Now in a different psychiatric ward, MacKay was sexually assaulted by another patient, but was released under a psychiatrist. An acquaintance, Greg, asked MacKay on a date and she accepted. She graduated from high school, and attended and graduated from community college with a Fine Arts diploma. Immediately afterwards, she enrolled at a university on a government scholarship for art history She notes that her ability to concentrate was impeded by her medications and "mania, depression [and] delusions". She graduated university, though she took longer than other students.

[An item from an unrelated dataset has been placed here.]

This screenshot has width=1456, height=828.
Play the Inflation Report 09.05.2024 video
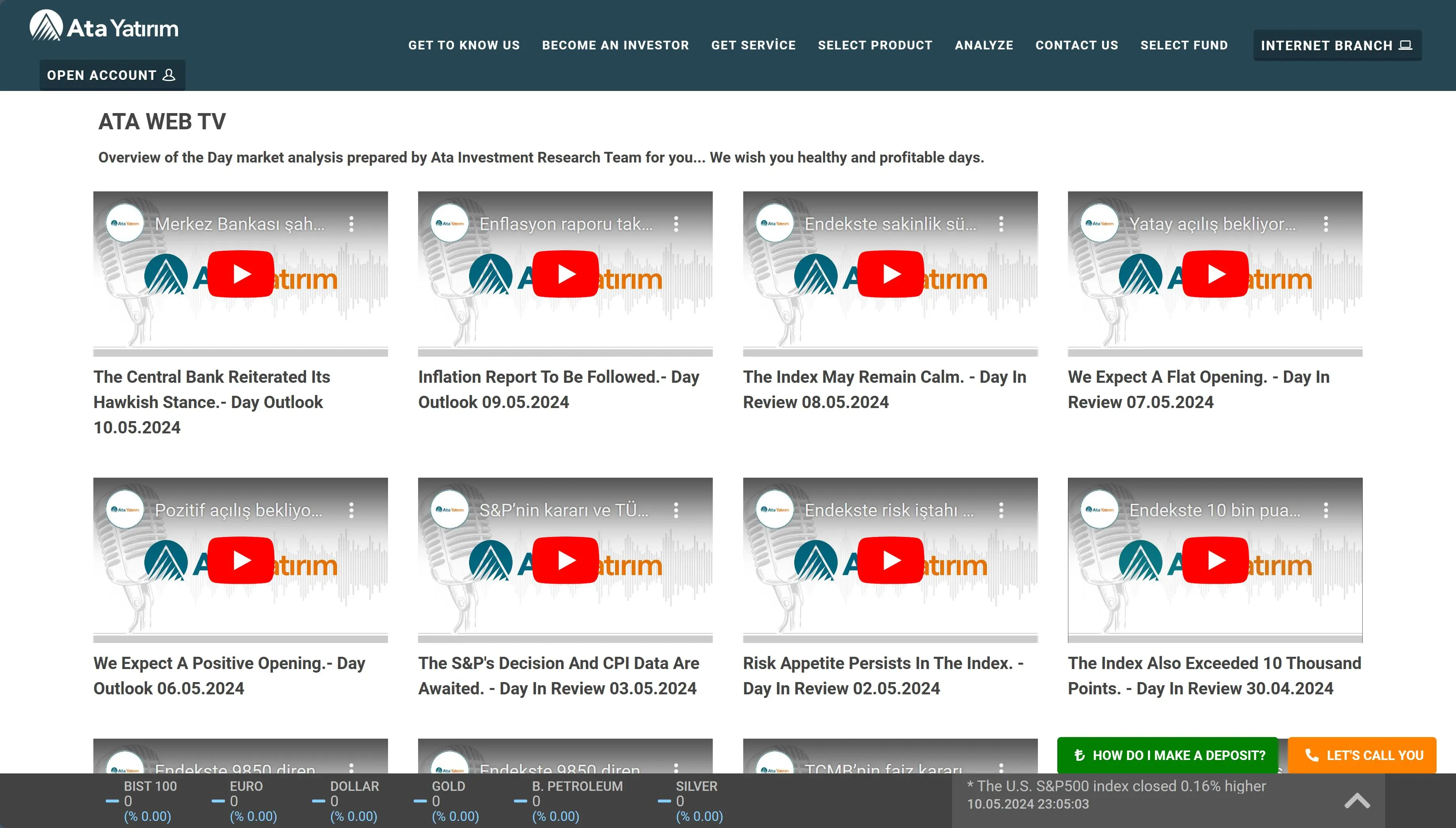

She began work at her father's architectural firm. She married Greg, and switched from seeing an individual psychiatrist to seeing a mental health team, composed of a psychiatrist, case managers, nurses, and support staff in addition to others. She was readmitted to a psychiatric ward around spring 1998, but discharged two weeks later. A psychiatrist diagnosed MacKay with schizoaffective disorder, a combination of schizophrenia and a mood disorder. She studied acrylic painting at a local art studio, focusing on texture, perspective, light, and shadow: a painting of an iris she drew was sold and given to Vancouver Coastal Health's chief executive officer.

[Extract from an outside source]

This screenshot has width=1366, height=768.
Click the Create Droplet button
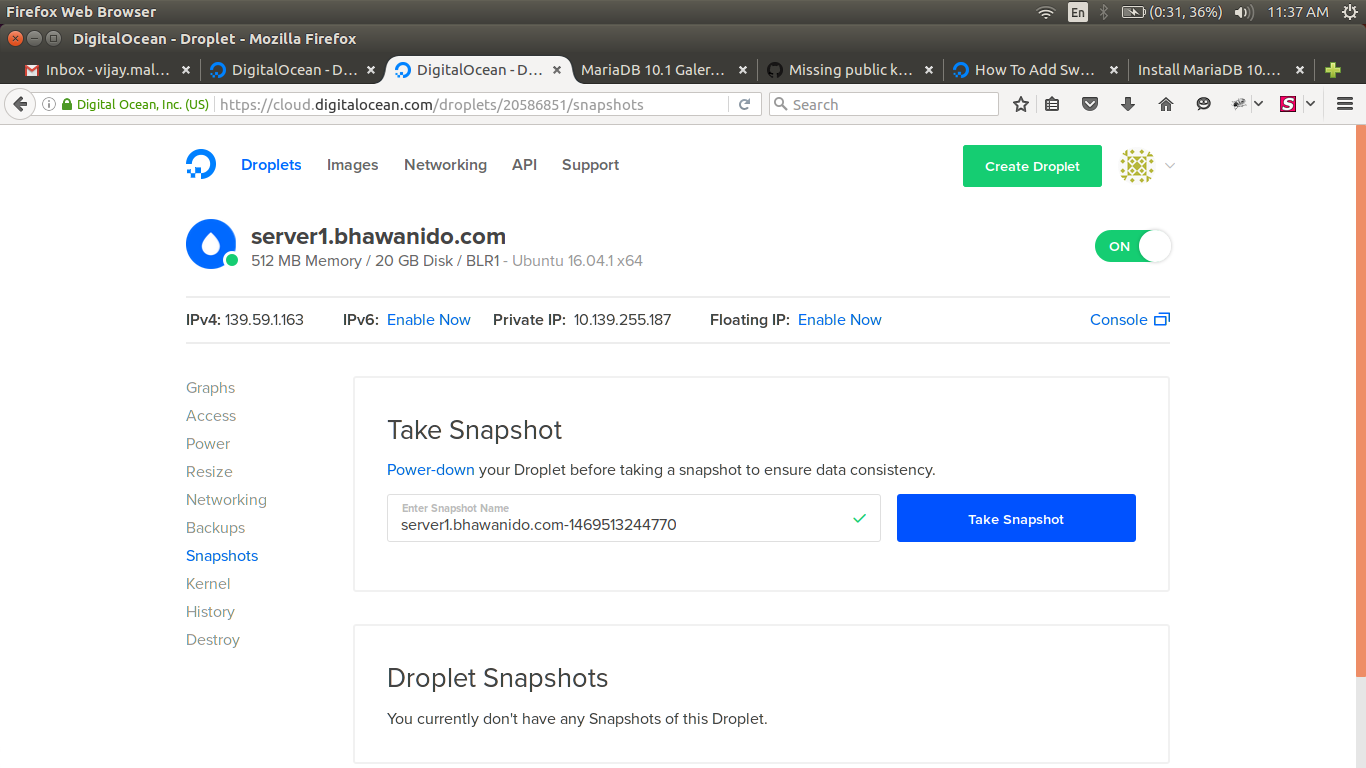tap(1032, 166)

MacKay started to give public speeches; in one, a speaker before her went over the causes of schizophrenia. She noted how she had several friends, a contrast to years ago when she had none. On facing stigma, MacKay suggests either ignoring it or confronting it assertively. In the final chapter "[r]eflections", MacKay states the importance of hope for those with mental illnesses, and stresses the importance of insight to her mental wellness. The book concludes with the author recognizing that her illness is not a "life sentence".

==Reception==
My Schizophrenic Life was reviewed positively in a number of publications. In Psychiatric Services, psychiatry professor Kathleen Crapanzano stated that additionally to the author's descriptions of psychosis, her final reflections were what made the book "particularly remarkable" and called MacKay's writing straightforward but removed of her private thoughts. She stated that those who sought hope in recovery would benefit from the book. Similarly, in a review for The Canadian Journal of Occupational Therapy, Paulette Guitard stated that My Schizophrenic Life conveyed hope for recovery. In Library Journal, Lynne F. Maxwell of the Villanova University School of Law library called the book incredibly compelling though disjointed and in need of an editor. The book also received a review in the Canadian magazine Geist by Patty Osborne.

==Post publication==
After the book's publication, MacKay won the 2012 Courage to Come Back award from the non-profit agency Coast Mental Health. The award "honour[s] British Columbians who have overcome incredible physical, mental and social adversity to rebuild their lives and give back to others". In 2013, she was awarded the Queen Elizabeth II Diamond Jubilee Medal for her community contributions.